Di dalam melakukan ibadah, para penganut Kapitayan juga seperti orang-orang Islam yang menggunakan masjid, orang-odang Hindu menggunakan pura, orang-orang Buddha menggunakan vihara, atau orang-orang Nasrani menggunakan gereja. Adapun tempat ibadah para penganut Kapitayan menggunakan sanggar. Suatu bangunan persegi empat beratap tumpak dengan lubang di dinding sebagai lambang kehampaan.
Seorang penganut Kapitayan sang pemuja Sang Hyang Taya yang dianggap shaleh akan dikaruniai kekuatan gaib bersifat positif (tu-ah) dan bersifat negatif (tu-lah). Mereka yang sudah dikaruniai tu-ah dan tu-lah tersebut dianggap berhak menjadi pemimpin masyarakat. Mereka itulah yang disebut ra-tu atau dha-tu (cikal bakal gelar ratu dan datu bagi para pemimpin kerajaan). Mereka yang telah dikaruniai tu-ah dan tu-lah, gerak-gerik kehidupannya akan ditandai oleh "pi", yakni kekuatan rahasia Ilahi Sang Hyang Taya yang tersembunyi. Karena itulah, ra-tu atau dha-tu menyebut dirinya dengan kata ganti diri: pi-nakahulun.

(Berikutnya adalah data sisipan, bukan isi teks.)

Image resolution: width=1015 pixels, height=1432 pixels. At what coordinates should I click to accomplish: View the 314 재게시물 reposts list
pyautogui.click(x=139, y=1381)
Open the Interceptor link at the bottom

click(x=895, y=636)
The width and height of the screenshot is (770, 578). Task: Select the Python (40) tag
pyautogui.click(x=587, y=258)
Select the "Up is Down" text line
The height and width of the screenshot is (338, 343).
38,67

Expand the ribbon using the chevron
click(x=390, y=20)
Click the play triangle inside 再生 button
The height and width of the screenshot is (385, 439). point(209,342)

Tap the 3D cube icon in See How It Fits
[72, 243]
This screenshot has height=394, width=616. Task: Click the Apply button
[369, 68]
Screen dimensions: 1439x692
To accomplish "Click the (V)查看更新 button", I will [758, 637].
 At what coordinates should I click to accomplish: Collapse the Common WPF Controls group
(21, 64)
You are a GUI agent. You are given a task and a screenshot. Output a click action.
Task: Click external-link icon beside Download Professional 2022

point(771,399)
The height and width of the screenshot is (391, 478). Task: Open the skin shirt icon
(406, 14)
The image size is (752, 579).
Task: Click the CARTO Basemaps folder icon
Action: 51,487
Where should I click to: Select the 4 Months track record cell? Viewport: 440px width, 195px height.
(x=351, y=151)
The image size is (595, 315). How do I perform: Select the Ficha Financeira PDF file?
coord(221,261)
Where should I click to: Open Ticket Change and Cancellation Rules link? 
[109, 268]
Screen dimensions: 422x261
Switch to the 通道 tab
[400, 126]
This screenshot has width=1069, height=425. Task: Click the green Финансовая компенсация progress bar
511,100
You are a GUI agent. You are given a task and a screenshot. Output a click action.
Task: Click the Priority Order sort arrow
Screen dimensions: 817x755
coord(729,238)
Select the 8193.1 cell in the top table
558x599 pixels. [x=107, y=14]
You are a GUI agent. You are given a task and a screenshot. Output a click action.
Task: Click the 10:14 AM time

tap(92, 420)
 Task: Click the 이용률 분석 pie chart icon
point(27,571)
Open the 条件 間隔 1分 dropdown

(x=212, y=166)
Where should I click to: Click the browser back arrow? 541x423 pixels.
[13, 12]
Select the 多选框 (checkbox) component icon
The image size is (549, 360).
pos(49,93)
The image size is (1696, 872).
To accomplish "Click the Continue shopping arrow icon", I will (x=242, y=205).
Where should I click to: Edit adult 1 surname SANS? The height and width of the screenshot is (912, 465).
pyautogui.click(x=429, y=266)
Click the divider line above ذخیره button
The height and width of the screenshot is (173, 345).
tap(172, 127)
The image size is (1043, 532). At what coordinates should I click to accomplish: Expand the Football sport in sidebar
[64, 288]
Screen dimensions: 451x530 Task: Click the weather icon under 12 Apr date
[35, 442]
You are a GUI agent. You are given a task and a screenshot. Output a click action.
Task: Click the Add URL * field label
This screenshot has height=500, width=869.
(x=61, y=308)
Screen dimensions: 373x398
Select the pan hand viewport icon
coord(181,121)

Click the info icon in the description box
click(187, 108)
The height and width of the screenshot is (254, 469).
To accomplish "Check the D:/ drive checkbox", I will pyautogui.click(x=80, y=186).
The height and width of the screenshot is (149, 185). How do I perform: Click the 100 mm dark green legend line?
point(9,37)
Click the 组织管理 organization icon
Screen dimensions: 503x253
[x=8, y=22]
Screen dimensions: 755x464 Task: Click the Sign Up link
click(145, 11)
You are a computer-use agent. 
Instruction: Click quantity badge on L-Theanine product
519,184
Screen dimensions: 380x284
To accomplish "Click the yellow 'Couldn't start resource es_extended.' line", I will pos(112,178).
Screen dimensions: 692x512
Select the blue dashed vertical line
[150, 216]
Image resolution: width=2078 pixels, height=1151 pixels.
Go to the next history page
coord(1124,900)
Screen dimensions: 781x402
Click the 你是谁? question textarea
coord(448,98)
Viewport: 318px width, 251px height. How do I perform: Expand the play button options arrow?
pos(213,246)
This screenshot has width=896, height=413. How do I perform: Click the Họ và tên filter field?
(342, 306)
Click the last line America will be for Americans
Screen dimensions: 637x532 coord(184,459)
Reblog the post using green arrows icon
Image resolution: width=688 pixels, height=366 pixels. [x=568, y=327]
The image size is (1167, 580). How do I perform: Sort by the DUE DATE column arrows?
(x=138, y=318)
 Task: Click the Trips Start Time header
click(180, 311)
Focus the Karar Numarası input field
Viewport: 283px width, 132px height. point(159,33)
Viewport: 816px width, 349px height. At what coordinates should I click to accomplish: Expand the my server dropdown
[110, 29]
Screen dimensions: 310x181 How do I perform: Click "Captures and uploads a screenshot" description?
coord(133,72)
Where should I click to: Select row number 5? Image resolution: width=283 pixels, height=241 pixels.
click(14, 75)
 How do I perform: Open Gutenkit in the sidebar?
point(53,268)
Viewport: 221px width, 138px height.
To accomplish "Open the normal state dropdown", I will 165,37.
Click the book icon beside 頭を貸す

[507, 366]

Gerak-gerik kehidupan ratu atau datu senantiasa ditandai dengan "pi", misal: berbicara disebut pi-dato, jika mendengar disebut pi-harsa, jika mengajar pengetahuan disebut pi-wulang, jika memberi petuah disebut pi-tutur, jika memberi petunjuk disebut pi-tuduh, jika menghukum disebut pi-dana, jika memberi keteguhan disebut pi-andel, jika menyediakan sesaji untuk arwah leluhur disebut pi-tapuja, jika memancarkan kekuatan disebut pi-deksa, jika meninggal dunia disebut pi-tara.
Dengan prasyarat-prasyarat di muka, kedudukan ra-tu dan dha-tu tidak bersifat kepewarisan mutlak. Sebab seorang ra-tu atau dha-tu dituntut keharusan secara fundamental untuk memiliki tu-ah dan tu-lah dan tidak bisa diwariskan secara otomatis pada keturunannya. Seorang ra-tu harus berjuang keras untuk menunjukkan keunggulan tu-ah dan tu-lah.Â
Baca juga: Menguak Sejarah Raja-raja Majapahit
Di mana, ia mula-mula menjadi penguasa wilayah kecil yang disebut wisaya. Penguasa wisaya disebut raka. Seorang raka yang mampu menundukkan kekuasaan raka-raka lain akan menduduki jabatan ra-tu. Dengan demikian, ra-tu adalah manusia yang telah teruji kemampuannya baik dalam memimpin, mengatur strategi, maupun mengelola tu-ah dan tu-lah yang dimilikinya.